Mar 12, 2019 News
Last year, the number of people living with HIV in Guyana was 8,369. Of these 5,557, inclusive of children, were on treatment.
This is according to information released by the Ministry of Public Health’s Deputy Chief Medical Officer [DCMO], Dr. Karen Campbell.
She said that the estimated HIV prevalence in 2017 was 1.7 percent up from 1.4 percent in 2014. This apparent increase in HIV prevalence, Dr. Campbell noted, was not due to an increase in the rates of HIV infection but rather to persons infected with HIV living longer due to treatment with Highly Active Anti Retroviral Therapy [HAART].
But according to Programme Manager of the National AIDS Programme Secretariat [NAPS], Dr. Rhonda Moore, Guyana has seen a steady decrease in new infections since 2016.
This, she said, can be attributed to new initiatives such as ‘Treat All’, pregnant women who test positive during pregnancy receiving HAART to prevent their unborn infants from becoming infected, the establishment of a “loss to follow up” programme and to the extended hours of clinic at the National Care and Treatment Centre.

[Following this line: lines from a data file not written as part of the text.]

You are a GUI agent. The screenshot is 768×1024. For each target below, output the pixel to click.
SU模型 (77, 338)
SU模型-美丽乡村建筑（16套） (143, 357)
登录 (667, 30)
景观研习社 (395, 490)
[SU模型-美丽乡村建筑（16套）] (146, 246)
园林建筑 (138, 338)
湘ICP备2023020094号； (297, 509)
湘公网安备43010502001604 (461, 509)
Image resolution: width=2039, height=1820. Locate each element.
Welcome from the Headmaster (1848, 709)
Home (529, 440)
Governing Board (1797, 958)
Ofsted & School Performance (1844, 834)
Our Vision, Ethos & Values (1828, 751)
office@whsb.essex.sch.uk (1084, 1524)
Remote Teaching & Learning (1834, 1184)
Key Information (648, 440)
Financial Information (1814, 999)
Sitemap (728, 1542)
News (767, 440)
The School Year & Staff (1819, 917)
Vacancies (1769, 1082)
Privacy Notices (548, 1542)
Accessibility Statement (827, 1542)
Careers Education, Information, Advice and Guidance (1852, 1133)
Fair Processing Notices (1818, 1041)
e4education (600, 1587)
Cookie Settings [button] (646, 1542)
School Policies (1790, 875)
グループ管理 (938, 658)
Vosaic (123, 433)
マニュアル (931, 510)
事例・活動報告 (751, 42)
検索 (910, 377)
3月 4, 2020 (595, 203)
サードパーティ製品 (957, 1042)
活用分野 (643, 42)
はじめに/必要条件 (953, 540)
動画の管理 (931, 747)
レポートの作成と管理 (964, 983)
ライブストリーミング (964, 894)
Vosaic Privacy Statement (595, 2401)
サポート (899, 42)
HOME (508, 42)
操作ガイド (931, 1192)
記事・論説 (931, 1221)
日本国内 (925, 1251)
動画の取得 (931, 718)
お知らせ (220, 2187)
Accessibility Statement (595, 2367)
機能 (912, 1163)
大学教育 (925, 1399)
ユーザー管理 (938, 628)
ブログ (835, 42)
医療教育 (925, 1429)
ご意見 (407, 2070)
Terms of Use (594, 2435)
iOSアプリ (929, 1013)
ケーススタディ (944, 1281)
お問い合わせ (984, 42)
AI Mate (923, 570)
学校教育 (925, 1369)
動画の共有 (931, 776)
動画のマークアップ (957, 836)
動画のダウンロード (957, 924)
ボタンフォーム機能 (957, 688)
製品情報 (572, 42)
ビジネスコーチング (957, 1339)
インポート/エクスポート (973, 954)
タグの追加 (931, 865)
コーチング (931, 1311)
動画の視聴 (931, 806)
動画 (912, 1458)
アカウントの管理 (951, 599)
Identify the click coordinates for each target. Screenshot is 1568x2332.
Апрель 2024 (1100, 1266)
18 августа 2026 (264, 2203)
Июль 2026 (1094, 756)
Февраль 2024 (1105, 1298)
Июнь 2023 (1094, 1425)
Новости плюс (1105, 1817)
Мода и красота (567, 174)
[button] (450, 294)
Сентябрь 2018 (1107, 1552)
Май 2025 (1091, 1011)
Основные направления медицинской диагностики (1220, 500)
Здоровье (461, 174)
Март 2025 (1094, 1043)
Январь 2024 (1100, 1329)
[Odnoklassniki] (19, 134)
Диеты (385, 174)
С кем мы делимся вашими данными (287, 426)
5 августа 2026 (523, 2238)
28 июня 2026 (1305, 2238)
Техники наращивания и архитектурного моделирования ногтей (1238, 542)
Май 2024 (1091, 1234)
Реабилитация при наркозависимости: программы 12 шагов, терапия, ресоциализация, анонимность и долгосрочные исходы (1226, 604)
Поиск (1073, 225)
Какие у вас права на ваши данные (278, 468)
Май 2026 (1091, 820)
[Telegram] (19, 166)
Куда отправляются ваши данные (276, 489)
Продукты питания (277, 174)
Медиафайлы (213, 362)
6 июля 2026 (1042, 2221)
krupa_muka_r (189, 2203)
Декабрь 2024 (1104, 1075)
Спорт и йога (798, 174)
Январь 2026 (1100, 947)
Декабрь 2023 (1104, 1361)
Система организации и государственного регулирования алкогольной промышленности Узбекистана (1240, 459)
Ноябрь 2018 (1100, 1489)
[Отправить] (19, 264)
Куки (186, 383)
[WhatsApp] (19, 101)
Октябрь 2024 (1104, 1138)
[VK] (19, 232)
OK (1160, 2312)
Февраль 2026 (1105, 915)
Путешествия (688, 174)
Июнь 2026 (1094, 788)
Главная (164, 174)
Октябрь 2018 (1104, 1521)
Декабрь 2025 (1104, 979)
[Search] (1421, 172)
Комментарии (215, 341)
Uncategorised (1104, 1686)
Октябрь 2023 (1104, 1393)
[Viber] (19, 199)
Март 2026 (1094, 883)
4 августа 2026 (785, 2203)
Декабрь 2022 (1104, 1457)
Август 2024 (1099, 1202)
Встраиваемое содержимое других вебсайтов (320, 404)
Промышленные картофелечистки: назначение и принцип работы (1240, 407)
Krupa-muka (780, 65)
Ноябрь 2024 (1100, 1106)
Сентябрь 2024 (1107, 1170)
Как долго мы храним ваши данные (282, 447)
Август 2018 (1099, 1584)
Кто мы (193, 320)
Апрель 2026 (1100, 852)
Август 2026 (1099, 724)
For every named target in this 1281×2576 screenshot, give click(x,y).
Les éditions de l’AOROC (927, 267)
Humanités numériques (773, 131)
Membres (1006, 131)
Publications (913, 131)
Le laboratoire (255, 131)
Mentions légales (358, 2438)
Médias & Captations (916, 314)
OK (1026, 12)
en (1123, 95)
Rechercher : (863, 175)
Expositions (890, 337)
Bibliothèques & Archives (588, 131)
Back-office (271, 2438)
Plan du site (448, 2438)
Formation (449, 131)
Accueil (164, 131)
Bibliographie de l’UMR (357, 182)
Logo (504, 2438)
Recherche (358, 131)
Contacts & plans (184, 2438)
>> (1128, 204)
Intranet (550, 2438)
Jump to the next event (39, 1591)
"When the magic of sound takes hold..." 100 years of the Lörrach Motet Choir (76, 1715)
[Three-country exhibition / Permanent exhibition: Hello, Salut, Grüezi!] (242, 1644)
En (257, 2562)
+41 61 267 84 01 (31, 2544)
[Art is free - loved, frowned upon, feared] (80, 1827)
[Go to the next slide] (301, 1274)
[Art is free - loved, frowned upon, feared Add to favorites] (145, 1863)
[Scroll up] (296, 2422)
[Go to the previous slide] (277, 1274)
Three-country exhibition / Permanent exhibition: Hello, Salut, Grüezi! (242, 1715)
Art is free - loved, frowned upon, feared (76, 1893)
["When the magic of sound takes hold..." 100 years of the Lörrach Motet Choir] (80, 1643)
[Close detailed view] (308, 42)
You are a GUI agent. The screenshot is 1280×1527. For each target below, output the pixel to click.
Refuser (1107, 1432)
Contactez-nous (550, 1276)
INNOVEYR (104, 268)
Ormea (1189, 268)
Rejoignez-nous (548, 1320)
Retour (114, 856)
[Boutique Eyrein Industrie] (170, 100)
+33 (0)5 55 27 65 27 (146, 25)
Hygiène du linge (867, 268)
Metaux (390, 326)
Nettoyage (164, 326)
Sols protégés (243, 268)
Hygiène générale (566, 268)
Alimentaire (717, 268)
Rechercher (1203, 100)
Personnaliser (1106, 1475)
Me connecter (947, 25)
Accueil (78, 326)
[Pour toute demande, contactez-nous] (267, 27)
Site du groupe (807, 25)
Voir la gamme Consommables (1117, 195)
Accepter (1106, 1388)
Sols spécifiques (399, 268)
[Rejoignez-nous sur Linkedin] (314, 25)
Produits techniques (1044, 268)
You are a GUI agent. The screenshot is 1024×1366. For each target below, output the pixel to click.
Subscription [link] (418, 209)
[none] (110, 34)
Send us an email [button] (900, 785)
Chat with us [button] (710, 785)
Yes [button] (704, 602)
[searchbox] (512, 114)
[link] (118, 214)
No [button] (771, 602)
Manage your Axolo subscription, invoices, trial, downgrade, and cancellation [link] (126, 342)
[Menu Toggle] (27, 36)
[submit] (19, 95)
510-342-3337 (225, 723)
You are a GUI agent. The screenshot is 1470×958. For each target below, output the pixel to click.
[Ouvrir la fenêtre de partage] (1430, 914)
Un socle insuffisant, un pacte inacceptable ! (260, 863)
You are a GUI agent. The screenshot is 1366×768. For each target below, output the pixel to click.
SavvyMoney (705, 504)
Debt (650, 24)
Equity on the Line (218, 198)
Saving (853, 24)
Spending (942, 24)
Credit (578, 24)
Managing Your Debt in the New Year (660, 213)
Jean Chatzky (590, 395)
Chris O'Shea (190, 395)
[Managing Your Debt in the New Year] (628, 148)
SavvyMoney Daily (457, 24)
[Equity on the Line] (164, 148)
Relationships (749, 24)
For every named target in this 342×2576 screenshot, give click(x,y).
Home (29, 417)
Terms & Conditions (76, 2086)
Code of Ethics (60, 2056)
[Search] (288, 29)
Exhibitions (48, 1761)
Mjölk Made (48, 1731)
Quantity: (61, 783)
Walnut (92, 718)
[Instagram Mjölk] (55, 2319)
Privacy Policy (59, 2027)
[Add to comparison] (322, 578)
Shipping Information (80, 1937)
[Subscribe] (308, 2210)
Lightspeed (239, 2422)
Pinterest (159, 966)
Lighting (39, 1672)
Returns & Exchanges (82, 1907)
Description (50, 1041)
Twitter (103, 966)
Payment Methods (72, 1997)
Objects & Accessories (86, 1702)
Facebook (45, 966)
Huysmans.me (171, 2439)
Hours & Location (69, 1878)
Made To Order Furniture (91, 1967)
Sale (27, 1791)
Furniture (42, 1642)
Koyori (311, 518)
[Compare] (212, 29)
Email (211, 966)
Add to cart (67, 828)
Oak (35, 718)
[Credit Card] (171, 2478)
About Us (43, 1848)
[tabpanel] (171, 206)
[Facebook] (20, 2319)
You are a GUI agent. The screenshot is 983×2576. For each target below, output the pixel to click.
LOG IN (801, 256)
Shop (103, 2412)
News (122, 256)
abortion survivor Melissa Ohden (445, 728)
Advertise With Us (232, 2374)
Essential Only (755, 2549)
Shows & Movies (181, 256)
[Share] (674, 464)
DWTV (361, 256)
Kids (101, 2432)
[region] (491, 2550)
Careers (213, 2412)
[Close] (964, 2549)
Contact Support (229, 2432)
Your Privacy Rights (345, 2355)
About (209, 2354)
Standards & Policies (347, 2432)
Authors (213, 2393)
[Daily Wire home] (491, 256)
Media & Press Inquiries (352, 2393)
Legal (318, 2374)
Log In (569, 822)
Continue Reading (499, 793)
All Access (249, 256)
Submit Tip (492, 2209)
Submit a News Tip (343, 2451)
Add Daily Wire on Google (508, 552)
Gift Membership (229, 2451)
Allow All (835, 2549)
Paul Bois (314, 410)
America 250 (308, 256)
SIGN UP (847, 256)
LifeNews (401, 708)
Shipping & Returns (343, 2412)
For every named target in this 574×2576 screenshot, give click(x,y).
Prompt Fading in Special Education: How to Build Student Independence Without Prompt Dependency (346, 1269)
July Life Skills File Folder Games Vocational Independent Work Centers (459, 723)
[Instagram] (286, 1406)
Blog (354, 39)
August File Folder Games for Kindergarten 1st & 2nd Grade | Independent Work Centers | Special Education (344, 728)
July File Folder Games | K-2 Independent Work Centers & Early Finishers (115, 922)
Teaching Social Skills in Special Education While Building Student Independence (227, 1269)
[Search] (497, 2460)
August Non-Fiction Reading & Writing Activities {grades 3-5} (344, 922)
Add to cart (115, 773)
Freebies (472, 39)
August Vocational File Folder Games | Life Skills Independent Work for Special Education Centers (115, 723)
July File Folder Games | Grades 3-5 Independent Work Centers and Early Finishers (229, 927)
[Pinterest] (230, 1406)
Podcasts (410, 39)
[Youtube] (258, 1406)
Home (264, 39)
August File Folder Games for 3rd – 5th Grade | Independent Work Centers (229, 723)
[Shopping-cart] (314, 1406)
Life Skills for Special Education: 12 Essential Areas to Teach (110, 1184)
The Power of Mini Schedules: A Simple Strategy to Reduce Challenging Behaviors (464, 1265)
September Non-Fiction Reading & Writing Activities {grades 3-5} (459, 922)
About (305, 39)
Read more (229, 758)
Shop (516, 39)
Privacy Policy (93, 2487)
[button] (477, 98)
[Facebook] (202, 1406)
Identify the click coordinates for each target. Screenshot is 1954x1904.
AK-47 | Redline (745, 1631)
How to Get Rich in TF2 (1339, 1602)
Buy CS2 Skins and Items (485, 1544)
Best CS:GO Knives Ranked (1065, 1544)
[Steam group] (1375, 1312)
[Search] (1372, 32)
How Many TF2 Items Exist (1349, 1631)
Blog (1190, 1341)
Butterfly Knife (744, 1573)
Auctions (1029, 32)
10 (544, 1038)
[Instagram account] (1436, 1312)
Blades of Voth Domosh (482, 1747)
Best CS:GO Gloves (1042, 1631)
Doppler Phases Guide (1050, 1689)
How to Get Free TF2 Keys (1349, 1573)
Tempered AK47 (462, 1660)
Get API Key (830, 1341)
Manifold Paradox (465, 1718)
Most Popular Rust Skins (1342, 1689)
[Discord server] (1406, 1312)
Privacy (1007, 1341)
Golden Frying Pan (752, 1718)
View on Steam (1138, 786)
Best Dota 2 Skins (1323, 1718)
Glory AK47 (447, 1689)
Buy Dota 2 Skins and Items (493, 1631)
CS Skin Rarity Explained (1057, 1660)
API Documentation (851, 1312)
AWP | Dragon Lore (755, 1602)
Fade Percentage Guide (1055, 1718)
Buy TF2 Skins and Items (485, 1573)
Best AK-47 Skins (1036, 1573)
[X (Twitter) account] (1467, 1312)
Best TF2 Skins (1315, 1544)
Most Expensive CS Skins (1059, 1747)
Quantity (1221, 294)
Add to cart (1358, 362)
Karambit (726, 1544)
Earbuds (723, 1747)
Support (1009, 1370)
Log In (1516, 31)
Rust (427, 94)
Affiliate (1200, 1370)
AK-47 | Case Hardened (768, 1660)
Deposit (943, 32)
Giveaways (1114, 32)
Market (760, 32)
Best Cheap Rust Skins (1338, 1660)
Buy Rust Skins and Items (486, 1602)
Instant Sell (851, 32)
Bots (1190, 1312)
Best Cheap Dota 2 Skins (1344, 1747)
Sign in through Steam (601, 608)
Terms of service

The ‘Loss to Follow Up’ initiative was revamped in 2017 with support from the Centre of Disease Control. The programme tracks patients who missed clinic appointments from 2002 to 2016.
The ‘Treat All’ initiative on the other hand started officially in May 2018. Under this initiative patients start treatment as early as five days after enrolment at a treatment site.
Prior to ‘Treat All’ patients were not placed on anti-retroviral treatment until their immune system had started to decline. With the ‘Treat All’ initiative, persons who test positive are started on treatment after being counselled and deemed ready.
Once a person living with HIV adheres to the treatment they can suppress the virus from multiplying. Keeping the viral load low reduces the risk of spreading HIV through unprotected sex.
According to Dr. Campbell, as part of the Prevention of Mother to Child Transmission policy of the Public Health Ministry, all pregnant women are required to have an HIV test during the course of their pregnancy.
“Any woman found to be HIV infected is placed on treatment to protect her unborn child from becoming infected and to preserve her immune system,” said Dr. Campbell who also disclosed that “male partners of pregnant women are also tested so they too can be placed on treatment, if positive.”
Under the Prevention of Mother to Child Initiative, pregnant women are also required to be tested for sexually transmitted infections and once placed on HAART during pregnancy, a woman stays on treatment for the rest of her life.
Added to this, Social workers from the Ministry are tasked with calling and visiting patients who default to encourage them to return for treatment.
According to information released by the Ministry, 80 percent of the defaulters targeted successfully returned. It was revealed, too, that the National Care and Treatment Centre in Region Four initiated extended clinic hours in June of last year in order to facilitate attendance from working men and women.
The extended clinic hours are on Mondays, Wednesdays, Fridays and Saturdays are from 16:30 to 20:30 hours. “This welcomed initiative has seen an additional 356 persons accessing care and treatment at the Centre,” Dr. Campbell shared.